Convert the data starting at the line containing "You are a computer-use agent. 683x682 pixels." and ending at the line containing "click(x=633, y=193)" into a numbered list, omitting blank lines and leaving out the pictures.

● **THE INPUT**:
========

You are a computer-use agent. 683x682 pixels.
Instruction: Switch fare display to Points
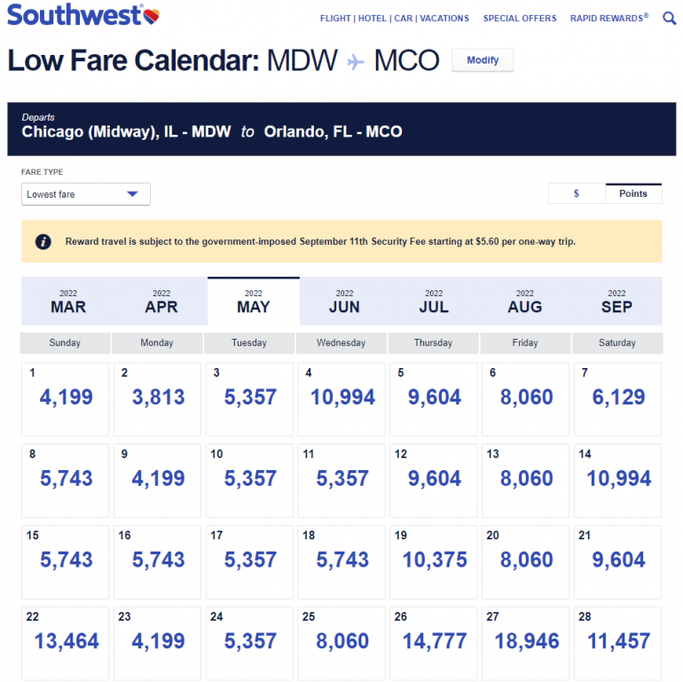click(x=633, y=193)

========

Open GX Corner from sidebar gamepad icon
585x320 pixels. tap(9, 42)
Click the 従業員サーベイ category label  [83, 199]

========

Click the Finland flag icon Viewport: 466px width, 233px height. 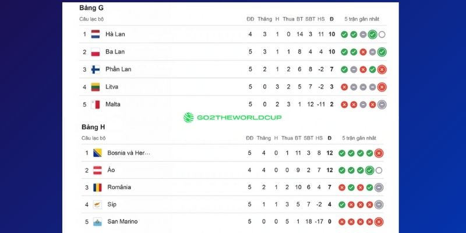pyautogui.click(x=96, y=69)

========

● **REPLY TO THE EXERCISE**:
1. You are a computer-use agent. 683x682 pixels.
2. Instruction: Switch fare display to Points
3. click(x=633, y=193)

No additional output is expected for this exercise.